PROMPT -> Copy the following data line for line, without changing anything.

##### MATERIAL

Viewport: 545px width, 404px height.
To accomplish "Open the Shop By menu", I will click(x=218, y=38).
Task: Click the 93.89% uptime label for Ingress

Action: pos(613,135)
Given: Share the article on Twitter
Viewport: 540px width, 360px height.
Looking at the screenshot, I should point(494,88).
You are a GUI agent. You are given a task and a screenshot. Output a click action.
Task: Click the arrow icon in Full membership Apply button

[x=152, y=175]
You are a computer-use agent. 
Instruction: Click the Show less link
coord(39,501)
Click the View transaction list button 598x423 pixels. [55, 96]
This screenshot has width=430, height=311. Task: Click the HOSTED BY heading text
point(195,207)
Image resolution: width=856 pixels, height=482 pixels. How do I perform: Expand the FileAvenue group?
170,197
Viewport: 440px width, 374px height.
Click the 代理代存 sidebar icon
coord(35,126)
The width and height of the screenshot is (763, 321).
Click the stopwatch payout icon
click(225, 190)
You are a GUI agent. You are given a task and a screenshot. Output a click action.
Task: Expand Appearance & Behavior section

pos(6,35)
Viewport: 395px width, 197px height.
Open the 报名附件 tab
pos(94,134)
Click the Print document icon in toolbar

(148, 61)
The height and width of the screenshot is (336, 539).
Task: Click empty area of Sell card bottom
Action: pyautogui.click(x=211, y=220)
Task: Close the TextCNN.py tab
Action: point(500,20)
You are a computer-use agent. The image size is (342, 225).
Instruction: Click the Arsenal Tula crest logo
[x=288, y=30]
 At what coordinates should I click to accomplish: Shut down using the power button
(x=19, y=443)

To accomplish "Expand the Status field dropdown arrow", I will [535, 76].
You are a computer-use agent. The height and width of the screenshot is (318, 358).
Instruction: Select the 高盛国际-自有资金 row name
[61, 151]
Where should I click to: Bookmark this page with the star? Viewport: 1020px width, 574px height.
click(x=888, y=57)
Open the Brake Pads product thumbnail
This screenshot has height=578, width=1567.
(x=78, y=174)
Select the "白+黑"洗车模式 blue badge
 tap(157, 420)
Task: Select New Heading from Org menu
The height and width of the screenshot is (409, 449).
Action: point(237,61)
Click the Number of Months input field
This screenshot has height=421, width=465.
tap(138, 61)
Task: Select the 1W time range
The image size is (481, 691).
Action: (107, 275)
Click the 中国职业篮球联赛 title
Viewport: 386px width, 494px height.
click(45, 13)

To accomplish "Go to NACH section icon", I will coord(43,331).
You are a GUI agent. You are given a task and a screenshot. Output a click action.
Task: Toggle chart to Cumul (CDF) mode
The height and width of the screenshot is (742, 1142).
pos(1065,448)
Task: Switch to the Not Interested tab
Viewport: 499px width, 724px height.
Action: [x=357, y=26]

##########

RIGHT ANSWER ->
Viewport: 545px width, 404px height.
To accomplish "Open the Shop By menu", I will click(x=218, y=38).
Task: Click the 93.89% uptime label for Ingress

Action: pos(613,135)
Given: Share the article on Twitter
Viewport: 540px width, 360px height.
Looking at the screenshot, I should point(494,88).
You are a GUI agent. You are given a task and a screenshot. Output a click action.
Task: Click the arrow icon in Full membership Apply button

[x=152, y=175]
You are a computer-use agent. 
Instruction: Click the Show less link
coord(39,501)
Click the View transaction list button 598x423 pixels. [55, 96]
This screenshot has width=430, height=311. Task: Click the HOSTED BY heading text
point(195,207)
Image resolution: width=856 pixels, height=482 pixels. How do I perform: Expand the FileAvenue group?
170,197
Viewport: 440px width, 374px height.
Click the 代理代存 sidebar icon
coord(35,126)
The width and height of the screenshot is (763, 321).
Click the stopwatch payout icon
click(225, 190)
You are a GUI agent. You are given a task and a screenshot. Output a click action.
Task: Expand Appearance & Behavior section

pos(6,35)
Viewport: 395px width, 197px height.
Open the 报名附件 tab
pos(94,134)
Click the Print document icon in toolbar

(148, 61)
The height and width of the screenshot is (336, 539).
Task: Click empty area of Sell card bottom
Action: pyautogui.click(x=211, y=220)
Task: Close the TextCNN.py tab
Action: point(500,20)
You are a computer-use agent. The image size is (342, 225).
Instruction: Click the Arsenal Tula crest logo
[x=288, y=30]
 At what coordinates should I click to accomplish: Shut down using the power button
(x=19, y=443)

To accomplish "Expand the Status field dropdown arrow", I will [535, 76].
You are a computer-use agent. The height and width of the screenshot is (318, 358).
Instruction: Select the 高盛国际-自有资金 row name
[61, 151]
Where should I click to: Bookmark this page with the star? Viewport: 1020px width, 574px height.
click(x=888, y=57)
Open the Brake Pads product thumbnail
This screenshot has height=578, width=1567.
(x=78, y=174)
Select the "白+黑"洗车模式 blue badge
 tap(157, 420)
Task: Select New Heading from Org menu
The height and width of the screenshot is (409, 449).
Action: point(237,61)
Click the Number of Months input field
This screenshot has height=421, width=465.
tap(138, 61)
Task: Select the 1W time range
The image size is (481, 691).
Action: (107, 275)
Click the 中国职业篮球联赛 title
Viewport: 386px width, 494px height.
click(45, 13)

To accomplish "Go to NACH section icon", I will coord(43,331).
You are a GUI agent. You are given a task and a screenshot. Output a click action.
Task: Toggle chart to Cumul (CDF) mode
The height and width of the screenshot is (742, 1142).
pos(1065,448)
Task: Switch to the Not Interested tab
Viewport: 499px width, 724px height.
Action: [x=357, y=26]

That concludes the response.